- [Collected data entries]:
------------------------------------
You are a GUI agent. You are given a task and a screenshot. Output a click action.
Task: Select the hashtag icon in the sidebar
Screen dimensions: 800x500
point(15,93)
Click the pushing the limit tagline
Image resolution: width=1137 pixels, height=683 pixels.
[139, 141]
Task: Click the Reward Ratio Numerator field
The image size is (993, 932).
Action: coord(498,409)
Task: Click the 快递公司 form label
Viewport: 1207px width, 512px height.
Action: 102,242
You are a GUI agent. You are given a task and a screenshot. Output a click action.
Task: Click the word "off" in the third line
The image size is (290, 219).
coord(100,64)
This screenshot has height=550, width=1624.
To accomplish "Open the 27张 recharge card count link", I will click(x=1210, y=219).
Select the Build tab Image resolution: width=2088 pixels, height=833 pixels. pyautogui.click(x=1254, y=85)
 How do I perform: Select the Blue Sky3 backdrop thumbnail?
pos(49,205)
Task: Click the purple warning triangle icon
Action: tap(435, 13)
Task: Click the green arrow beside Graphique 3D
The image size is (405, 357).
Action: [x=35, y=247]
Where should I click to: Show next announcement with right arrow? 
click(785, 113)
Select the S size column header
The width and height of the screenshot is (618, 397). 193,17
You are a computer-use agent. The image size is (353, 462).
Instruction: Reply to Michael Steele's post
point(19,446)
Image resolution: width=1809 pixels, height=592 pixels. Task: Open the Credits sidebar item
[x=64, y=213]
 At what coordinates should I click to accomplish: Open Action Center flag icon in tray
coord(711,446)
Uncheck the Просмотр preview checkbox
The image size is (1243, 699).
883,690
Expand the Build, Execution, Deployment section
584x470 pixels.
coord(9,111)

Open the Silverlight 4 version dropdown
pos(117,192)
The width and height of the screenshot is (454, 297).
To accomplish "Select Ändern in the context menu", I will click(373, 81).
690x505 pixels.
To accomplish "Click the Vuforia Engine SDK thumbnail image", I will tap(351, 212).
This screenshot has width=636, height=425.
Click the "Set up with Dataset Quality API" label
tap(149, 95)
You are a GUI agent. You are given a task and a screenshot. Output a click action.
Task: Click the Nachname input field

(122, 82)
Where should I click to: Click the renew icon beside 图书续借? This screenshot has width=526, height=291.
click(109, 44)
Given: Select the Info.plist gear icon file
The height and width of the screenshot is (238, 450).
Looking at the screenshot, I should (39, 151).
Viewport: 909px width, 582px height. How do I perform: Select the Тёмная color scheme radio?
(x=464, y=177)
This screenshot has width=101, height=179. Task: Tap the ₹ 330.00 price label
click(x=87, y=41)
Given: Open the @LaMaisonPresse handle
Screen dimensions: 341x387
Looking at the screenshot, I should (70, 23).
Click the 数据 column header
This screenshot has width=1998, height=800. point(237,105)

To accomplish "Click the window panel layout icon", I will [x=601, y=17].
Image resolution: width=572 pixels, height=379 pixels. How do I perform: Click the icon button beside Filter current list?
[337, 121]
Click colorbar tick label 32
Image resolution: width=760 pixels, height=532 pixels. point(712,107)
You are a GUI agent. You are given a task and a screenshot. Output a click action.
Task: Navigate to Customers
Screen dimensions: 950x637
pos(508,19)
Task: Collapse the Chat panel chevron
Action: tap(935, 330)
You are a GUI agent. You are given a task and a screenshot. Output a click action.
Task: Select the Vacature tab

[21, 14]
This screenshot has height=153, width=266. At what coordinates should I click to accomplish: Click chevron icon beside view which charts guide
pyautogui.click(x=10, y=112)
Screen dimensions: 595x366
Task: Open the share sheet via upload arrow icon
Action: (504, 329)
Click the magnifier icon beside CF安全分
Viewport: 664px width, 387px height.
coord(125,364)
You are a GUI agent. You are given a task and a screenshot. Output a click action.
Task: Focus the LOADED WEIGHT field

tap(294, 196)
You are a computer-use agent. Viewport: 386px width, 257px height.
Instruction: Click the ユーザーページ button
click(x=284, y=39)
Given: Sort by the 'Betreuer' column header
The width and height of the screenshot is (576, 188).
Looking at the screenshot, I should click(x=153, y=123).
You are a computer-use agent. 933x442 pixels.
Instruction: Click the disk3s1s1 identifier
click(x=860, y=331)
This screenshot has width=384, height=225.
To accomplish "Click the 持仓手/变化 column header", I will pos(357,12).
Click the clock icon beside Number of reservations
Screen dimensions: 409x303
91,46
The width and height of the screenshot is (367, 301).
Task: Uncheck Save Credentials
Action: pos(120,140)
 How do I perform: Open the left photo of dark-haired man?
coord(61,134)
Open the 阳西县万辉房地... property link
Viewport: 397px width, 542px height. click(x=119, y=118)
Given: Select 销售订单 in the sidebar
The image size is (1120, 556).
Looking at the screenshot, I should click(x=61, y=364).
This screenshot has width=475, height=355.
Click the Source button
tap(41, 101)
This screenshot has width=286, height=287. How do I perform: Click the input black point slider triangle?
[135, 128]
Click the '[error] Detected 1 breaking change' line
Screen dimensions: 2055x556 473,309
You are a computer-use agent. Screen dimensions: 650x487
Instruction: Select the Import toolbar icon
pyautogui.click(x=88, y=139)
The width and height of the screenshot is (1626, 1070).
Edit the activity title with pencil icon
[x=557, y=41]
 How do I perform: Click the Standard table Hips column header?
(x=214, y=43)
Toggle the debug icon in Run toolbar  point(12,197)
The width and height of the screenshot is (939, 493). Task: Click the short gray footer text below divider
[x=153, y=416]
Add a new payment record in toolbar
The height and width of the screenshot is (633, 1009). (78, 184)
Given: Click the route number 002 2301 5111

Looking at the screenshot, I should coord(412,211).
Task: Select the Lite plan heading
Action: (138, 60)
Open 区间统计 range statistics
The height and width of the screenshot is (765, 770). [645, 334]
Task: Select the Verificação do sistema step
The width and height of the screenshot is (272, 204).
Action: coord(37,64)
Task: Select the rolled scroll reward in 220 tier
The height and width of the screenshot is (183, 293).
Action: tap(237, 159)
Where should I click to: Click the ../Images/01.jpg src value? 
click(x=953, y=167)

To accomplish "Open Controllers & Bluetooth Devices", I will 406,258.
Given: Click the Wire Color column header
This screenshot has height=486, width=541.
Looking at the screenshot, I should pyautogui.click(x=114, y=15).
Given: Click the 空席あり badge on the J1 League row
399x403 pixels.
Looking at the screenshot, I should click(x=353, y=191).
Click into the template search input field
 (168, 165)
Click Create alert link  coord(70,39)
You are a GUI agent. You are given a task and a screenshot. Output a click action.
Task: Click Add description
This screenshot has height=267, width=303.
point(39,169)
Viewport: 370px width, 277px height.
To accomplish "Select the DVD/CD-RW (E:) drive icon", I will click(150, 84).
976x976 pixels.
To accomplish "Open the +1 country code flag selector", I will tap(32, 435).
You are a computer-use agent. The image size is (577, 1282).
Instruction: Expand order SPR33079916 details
------------------------------------
- [What you should do]:
Looking at the data above, count each line that holds the word "will" and report the count alone.

- [Finished exercise]:
8